Efficient user history modeling with amortized inference for deep learning recommendation models
This work addresses latency issues in recommendation systems for platforms like LinkedIn, though it is incremental as it builds on existing amortized inference methods.
The paper tackles the high latency cost of Transformer-based user history modeling in deep learning recommendation models by reformulating an amortized inference algorithm, showing that appending candidate items with cross-attention performs comparably to concatenation and reduces inference latency by 30% in deployment on LinkedIn Feed and Ads.

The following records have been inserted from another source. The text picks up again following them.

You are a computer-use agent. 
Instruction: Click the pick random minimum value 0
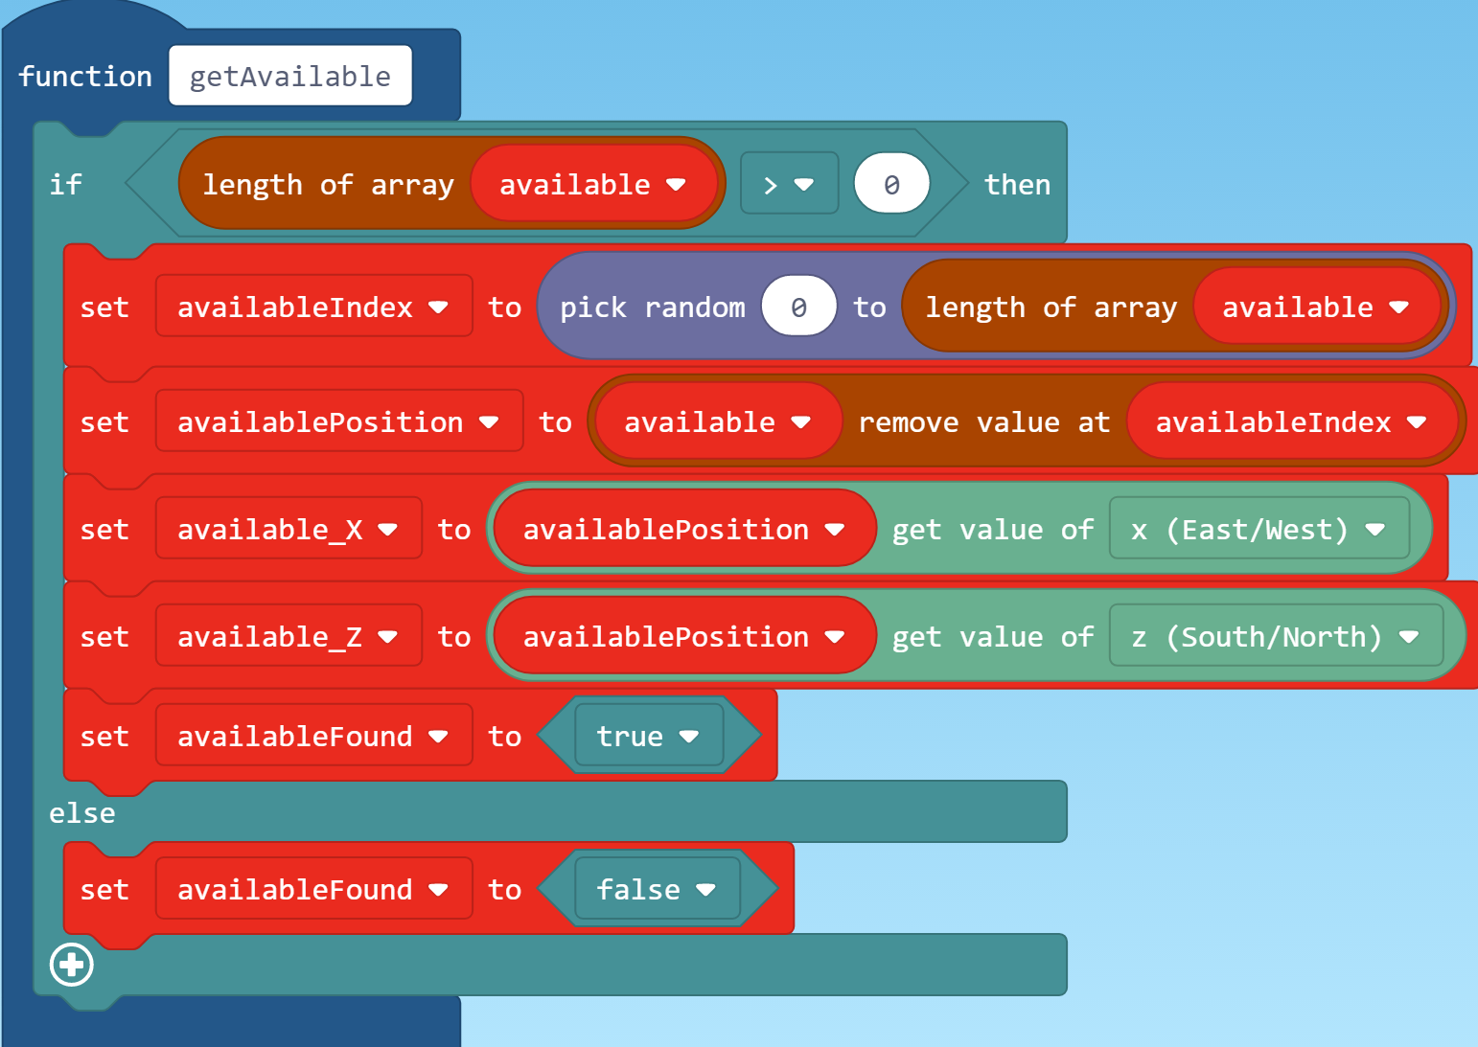coord(798,307)
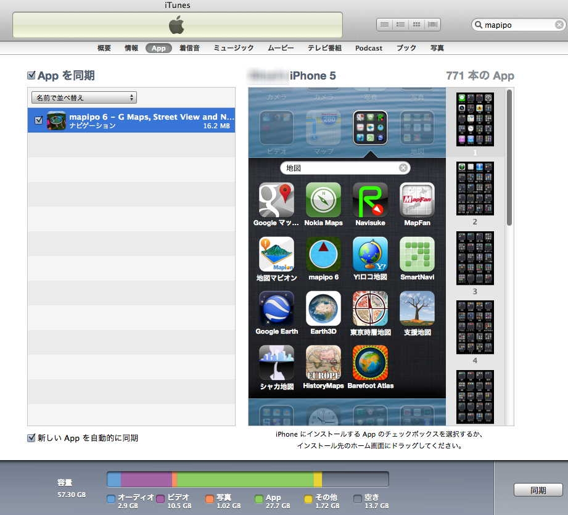Click the Google Earth app icon
Screen dimensions: 568x515
tap(276, 308)
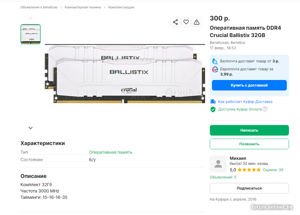Subscribe to seller via Подписаться

point(249,188)
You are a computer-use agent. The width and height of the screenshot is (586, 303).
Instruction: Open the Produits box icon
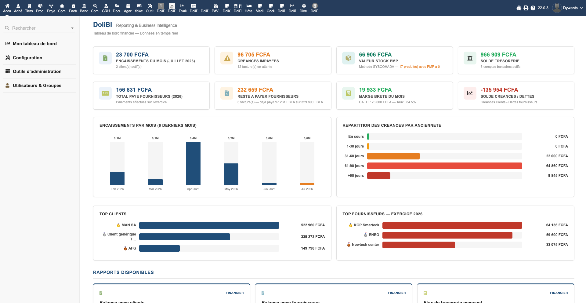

We study user history modeling via Transformer encoders in deep learning recommendation models (DLRM). Such architectures can significantly improve recommendation quality, but usually incur high latency cost necessitating infrastructure upgrades or very small Transformer models. An important part of user history modeling is early fusion of the candidate item and various methods have been studied. We revisit early fusion and compare concatenation of the candidate to each history item against appending it to the end of the list as a separate item. Using the latter method, allows us to reformulate the recently proposed amortized history inference algorithm M-FALCON \cite{zhai2024actions} for the case of DLRM models. We show via experimental results that appending with cross-attention performs on par with concatenation and that amortization significantly reduces inference costs. We conclude with results from deploying this model on the LinkedIn Feed and Ads surfaces, where amortization reduces latency by 30\% compared to non-amortized inference.